How does Section 106 consultation interact with NCPC review on a single project in Washington, D.C.?
Executive summary
Section 106 is a statutory consultation process under the National Historic Preservation Act that requires federal agencies to identify and consider effects on historic properties and to consult with State Historic Preservation Officers, tribes, and other consulting parties; in Washington, D.C., the National Capital Planning Commission (NCPC) cannot approve a federal undertaking until Section 106 review is completed with the SHPO and the Advisory Council on Historic Preservation (ACHP) as required by law [1] [2]. NCPC’s review process is coordinated with Section 106: NCPC must both comply with Section 106 when it has approval authority and typically documents whether Section 106 consultation has been completed in its Coordinating Committee and Executive Director’s Recommendation [3] [4].
1. Legal gatekeeper: NCPC approval depends on Section 106 completion
NCPC does not operate in parallel to Section 106 as an independent substitute; instead, it functions as a gatekeeper—NCPC lacks authority to approve a federal undertaking in the District of Columbia until the Section 106 process has been carried through with the SHPO and the ACHP, meaning Section 106 is a prerequisite to NCPC final approval [2] [3].
2. Distinct but overlapping roles: who does what
Section 106 obligations rest with the federal agency that is carrying out, funding, permitting, or approving the project, which must identify consulting parties, assess effects on historic properties, and explore avoidance, minimization, or mitigation; NCPC’s role is planning review for consistency with the Comprehensive Plan and coordination among federal and District agencies, and when NCPC holds approval authority it must ensure NEPA and Section 106 compliance in its review package [1] [3].
3. Sequencing and coordination: timing matters early and often
The regulatory guidance and NCPC practice both stress early consultation: agencies should decide whether Section 106 applies and identify consulting parties at the outset so options and alternatives remain open, while NCPC’s Coordinating Committee reviews projects at multiple stages and includes statements about whether the project has been coordinated with represented agencies—NCPC staff incorporates that coordination statement into the Executive Director’s Recommendation [1] [3] [5].

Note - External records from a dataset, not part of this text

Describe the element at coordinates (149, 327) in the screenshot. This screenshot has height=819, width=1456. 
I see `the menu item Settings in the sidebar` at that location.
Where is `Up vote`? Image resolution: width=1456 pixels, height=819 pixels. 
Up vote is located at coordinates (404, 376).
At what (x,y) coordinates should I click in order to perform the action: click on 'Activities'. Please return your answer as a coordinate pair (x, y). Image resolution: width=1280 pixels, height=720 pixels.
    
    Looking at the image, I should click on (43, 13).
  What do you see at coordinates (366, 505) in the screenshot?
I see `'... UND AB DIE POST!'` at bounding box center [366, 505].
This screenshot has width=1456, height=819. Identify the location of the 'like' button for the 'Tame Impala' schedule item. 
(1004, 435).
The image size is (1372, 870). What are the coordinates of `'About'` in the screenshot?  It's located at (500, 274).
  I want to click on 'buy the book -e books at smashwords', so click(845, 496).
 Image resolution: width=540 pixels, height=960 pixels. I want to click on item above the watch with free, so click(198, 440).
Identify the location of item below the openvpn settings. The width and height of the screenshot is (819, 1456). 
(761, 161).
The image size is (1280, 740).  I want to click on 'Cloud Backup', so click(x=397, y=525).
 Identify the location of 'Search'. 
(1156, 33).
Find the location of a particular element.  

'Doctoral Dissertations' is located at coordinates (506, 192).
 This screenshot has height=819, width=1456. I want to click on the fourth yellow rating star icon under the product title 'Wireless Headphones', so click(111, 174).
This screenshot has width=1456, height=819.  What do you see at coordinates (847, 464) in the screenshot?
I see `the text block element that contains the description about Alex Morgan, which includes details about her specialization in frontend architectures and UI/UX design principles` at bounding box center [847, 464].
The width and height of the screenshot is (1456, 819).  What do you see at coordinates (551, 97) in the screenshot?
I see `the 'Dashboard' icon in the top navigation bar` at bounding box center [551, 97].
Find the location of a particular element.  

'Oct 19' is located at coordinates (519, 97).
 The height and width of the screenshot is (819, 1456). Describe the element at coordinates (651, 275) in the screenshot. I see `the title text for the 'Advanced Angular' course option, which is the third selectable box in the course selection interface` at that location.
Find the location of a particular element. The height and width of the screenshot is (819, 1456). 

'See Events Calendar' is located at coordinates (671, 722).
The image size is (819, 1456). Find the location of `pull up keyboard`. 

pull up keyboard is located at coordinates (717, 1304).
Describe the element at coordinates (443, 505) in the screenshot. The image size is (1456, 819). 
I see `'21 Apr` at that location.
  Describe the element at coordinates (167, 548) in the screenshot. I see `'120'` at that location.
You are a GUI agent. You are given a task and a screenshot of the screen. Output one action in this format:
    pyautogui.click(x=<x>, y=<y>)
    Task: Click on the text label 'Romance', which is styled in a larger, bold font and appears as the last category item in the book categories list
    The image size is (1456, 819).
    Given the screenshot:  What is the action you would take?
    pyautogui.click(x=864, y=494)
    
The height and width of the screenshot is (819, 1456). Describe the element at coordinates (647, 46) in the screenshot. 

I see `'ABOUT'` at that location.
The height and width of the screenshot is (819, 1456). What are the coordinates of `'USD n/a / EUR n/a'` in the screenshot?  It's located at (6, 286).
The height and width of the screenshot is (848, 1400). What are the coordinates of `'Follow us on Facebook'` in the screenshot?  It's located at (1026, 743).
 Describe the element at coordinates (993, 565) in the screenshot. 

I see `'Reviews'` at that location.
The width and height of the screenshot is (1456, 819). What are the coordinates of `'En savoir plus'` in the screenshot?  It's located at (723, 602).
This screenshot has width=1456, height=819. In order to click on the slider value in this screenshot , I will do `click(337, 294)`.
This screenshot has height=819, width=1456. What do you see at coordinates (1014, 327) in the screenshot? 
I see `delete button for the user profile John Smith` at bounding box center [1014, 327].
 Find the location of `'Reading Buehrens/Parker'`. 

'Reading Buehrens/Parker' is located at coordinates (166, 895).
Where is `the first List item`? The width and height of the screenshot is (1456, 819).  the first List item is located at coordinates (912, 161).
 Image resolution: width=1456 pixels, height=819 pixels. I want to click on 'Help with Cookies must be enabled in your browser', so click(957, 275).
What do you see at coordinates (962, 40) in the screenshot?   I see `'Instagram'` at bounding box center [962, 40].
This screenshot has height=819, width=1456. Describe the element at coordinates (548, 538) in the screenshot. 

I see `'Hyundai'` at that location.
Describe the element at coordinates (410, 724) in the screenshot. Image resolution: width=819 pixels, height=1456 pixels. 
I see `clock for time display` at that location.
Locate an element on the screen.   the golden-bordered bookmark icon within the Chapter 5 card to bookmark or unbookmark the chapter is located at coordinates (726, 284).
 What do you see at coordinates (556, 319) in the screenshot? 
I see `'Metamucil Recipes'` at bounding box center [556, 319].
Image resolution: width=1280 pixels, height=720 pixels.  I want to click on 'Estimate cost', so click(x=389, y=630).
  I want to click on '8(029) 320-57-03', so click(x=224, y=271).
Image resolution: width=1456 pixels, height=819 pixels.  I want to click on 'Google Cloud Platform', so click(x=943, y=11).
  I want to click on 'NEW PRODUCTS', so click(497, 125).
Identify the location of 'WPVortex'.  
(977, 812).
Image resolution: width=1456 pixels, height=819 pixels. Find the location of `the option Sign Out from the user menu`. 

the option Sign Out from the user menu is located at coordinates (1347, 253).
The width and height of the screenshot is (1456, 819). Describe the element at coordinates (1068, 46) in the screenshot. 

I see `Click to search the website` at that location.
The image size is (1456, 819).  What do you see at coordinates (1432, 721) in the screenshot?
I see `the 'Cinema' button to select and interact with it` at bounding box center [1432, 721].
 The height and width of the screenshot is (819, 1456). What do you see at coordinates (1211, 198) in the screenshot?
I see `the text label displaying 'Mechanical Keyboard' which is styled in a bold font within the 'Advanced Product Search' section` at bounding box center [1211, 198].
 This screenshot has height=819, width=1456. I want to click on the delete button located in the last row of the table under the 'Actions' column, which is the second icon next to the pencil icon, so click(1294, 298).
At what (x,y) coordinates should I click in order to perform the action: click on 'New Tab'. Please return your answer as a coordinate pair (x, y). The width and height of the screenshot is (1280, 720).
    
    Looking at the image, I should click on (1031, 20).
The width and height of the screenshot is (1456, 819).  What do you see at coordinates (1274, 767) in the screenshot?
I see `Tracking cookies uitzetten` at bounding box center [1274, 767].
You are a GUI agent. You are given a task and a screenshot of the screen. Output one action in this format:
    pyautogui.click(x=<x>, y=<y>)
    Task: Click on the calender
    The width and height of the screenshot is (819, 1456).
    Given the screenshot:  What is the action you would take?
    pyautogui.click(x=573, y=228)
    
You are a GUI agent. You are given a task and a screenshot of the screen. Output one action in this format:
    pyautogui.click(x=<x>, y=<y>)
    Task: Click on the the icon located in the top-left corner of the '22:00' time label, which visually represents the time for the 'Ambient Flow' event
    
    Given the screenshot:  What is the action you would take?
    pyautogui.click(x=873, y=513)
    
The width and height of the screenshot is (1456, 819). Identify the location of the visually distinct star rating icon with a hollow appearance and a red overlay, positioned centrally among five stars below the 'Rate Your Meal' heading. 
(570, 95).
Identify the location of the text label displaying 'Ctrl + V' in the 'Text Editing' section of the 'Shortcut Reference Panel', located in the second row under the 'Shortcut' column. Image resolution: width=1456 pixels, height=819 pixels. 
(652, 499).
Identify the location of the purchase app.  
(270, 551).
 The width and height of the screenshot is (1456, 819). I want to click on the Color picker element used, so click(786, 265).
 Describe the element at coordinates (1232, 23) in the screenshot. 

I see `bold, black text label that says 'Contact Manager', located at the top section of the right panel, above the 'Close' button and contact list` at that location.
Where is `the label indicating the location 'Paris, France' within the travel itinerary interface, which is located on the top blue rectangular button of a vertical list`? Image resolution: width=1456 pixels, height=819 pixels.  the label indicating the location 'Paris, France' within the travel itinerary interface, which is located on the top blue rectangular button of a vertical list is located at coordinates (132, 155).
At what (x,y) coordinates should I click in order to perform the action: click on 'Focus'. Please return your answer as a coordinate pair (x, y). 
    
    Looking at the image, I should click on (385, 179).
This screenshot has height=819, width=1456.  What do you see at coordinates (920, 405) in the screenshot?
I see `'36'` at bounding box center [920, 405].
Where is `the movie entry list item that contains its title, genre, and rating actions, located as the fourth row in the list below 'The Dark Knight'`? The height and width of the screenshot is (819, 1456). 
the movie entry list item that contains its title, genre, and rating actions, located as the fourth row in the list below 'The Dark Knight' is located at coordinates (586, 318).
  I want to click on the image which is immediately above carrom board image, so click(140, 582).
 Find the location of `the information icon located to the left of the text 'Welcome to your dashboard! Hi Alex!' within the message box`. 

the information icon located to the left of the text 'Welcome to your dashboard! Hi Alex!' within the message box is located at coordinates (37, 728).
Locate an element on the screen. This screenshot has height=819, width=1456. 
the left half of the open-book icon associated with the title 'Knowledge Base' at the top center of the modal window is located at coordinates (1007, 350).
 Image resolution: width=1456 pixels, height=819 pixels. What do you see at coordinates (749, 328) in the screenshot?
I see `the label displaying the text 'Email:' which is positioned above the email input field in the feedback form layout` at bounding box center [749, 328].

4. Mechanisms for integration: MOAs, PAs, and the record
When effects cannot be avoided, agencies and consulting parties frequently memorialize agreed mitigation measures in Memoranda of Agreement (MOAs) or Programmatic Agreements (PAs) that implement Section 106 commitments; NCPC project files show MOAs and PAs executed among NCPC, the SHPO, and project proponents as the way to satisfy Section 106 before NCPC final action [6] [7] [4].
5. Participation and limits: public, tribes, and consulting parties
Section 106 requires identifying and involving consulting parties—including SHPO, tribes, applicants, local governments, and other stakeholders—and provides public participation opportunities, but the federal agency retains responsibility for the formal findings and is not legally obligated to adopt every suggestion from consulting parties; NCPC’s public hearing and testimony processes operate alongside Section 106 consultation but do not replace statutory consultations [8] [9] [3].
6. Practical implications for a single project in D.C.
For a single federal project in Washington, D.C., the practical workflow is: the lead federal agency initiates Section 106, identifies the Area of Potential Effects and consulting parties, completes consultation and any required NHPA documentation or an MOA/PA, and documents the outcome for NCPC; NCPC’s Coordinating Committee will review coordination and include Section 106 status in its recommendation, and NCPC will not grant final approval until the Section 106 process is completed or appropriately resolved through ACHP concurrence or an MOA/PA [1] [3] [6]. If questions remain in the public record or consulting parties dispute effects, those issues can delay NCPC action because Section 106 is a legal predicate to NCPC approval rather than a mere parallel comment period [2] [4].